切目王子物語の紙芝居が完成

 熊野古道九十九王子の中の五体王子の一つ、印南町切目王子の歴史をより分かりやすく知ってもらおうと、地元有志でつくるふるさとの歴史を学ぶ会(うらしま会)が、片足の神様として知られる切目王子の物語の紙芝居と冊子を作製した。宮内庁にも書写が残る由緒正しい物語で、地元の子どもたちをはじめ町内外に発信していく。

 切目王子の物語の原本は平安末期か鎌倉期の作とされ、1446年には伏見宮貞成親王が書写。上、中、下巻から成り、現在、下巻「宝蔵絵詞」のみが宮内庁に残されている。今回、これを分かりやすい文章にして、上洞に住む漫画家の太田絢子さんに絵を描いてもらった。

 金剛童子と呼ばれ熊野権現に仕えていた切目王子が、お坊さんを殺してしまった罰で片足を切られて悪さをするようになるが、友達の願いで「きな粉を顔に塗った信者は襲わないようにする」と約束。それから悪さをしなくなった。切目王子はいまも、時には優しく、時には恐ろしい神様として道行く人を見守っているというストーリー。熊野から帰る人々は顔にきな粉を塗るのが習わしとなり、きな粉で化粧をする風習が節分の豆まきの原点になったことも紹介されている。

 紙芝居のタイトルは「切目王子のものがたり」。公民館図書室に置いて、小学校などで披露してもらう。冊子はA4判、33㌻で、800部作製。紙芝居と同じ物語を収録し、1200年、後鳥羽上皇一行11人が切目王子での歌会で詠んだ懐紙(国宝)の22首や切目神社由緒も掲載している。
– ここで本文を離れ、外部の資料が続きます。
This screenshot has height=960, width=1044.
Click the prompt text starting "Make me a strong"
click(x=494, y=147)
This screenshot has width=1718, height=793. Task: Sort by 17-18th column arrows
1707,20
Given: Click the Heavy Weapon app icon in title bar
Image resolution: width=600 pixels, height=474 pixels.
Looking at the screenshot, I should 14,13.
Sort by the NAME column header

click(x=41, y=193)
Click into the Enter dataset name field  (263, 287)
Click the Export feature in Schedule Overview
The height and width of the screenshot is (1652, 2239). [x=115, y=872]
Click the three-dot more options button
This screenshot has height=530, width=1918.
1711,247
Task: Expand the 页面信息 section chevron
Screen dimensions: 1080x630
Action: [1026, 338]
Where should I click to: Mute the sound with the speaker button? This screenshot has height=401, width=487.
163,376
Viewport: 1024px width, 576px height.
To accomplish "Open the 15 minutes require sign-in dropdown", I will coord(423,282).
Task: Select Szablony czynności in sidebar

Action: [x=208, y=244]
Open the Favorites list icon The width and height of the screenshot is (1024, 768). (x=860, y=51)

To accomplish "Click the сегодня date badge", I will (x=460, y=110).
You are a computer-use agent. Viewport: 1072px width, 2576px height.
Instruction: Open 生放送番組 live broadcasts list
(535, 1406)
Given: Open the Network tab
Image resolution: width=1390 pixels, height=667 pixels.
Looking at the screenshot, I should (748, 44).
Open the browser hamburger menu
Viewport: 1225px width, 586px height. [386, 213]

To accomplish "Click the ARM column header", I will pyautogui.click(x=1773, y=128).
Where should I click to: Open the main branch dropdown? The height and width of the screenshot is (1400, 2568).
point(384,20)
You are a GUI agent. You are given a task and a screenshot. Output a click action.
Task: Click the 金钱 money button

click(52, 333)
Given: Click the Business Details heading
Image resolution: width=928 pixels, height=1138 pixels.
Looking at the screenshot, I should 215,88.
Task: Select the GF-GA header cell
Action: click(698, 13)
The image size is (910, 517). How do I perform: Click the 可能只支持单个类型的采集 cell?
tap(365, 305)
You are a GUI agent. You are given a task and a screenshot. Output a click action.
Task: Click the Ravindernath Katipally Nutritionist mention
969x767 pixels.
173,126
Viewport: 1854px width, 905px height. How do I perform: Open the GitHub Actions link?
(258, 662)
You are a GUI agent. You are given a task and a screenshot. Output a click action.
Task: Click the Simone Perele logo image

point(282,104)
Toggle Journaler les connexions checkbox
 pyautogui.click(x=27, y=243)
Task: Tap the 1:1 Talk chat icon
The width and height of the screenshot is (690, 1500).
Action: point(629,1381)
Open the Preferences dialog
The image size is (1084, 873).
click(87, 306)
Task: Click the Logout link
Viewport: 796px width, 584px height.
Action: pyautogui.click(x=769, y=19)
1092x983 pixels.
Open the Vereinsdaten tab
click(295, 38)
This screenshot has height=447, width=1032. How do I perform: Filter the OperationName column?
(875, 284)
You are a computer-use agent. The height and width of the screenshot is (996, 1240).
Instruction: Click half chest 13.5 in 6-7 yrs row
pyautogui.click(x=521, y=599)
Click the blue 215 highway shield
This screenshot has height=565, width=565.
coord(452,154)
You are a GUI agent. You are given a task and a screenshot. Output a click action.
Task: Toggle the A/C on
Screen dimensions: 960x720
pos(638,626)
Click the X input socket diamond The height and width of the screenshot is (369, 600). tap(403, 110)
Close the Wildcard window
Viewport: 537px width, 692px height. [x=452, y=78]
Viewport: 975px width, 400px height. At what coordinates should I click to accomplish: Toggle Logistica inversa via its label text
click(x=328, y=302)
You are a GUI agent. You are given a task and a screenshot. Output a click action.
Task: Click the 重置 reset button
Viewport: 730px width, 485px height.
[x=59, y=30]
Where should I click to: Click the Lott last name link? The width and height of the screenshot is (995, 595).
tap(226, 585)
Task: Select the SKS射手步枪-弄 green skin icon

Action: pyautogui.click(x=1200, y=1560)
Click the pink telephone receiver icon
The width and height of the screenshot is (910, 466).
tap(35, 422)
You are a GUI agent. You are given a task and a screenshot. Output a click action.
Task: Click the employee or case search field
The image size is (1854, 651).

 うらしま会の寺下鎮雄会長(74)とメンバーの松本眞紀さん(74)は、「切目王子神社は、全国各地に分社がある由緒正しい神社。調べれば調べるほど、新たな発見と驚きがあります。切目王子の物語は難しいので、小学校低学年でも分かるように紙芝居にしました。この物語で劇をつくるなどさらに発展してほしい」と話している。同会では切目王子神社で2016年樹木プレート、昨年切目懐紙プレートの設置を行った。紙芝居と冊子の作製には、印南まちづくり基金30万円などを活用。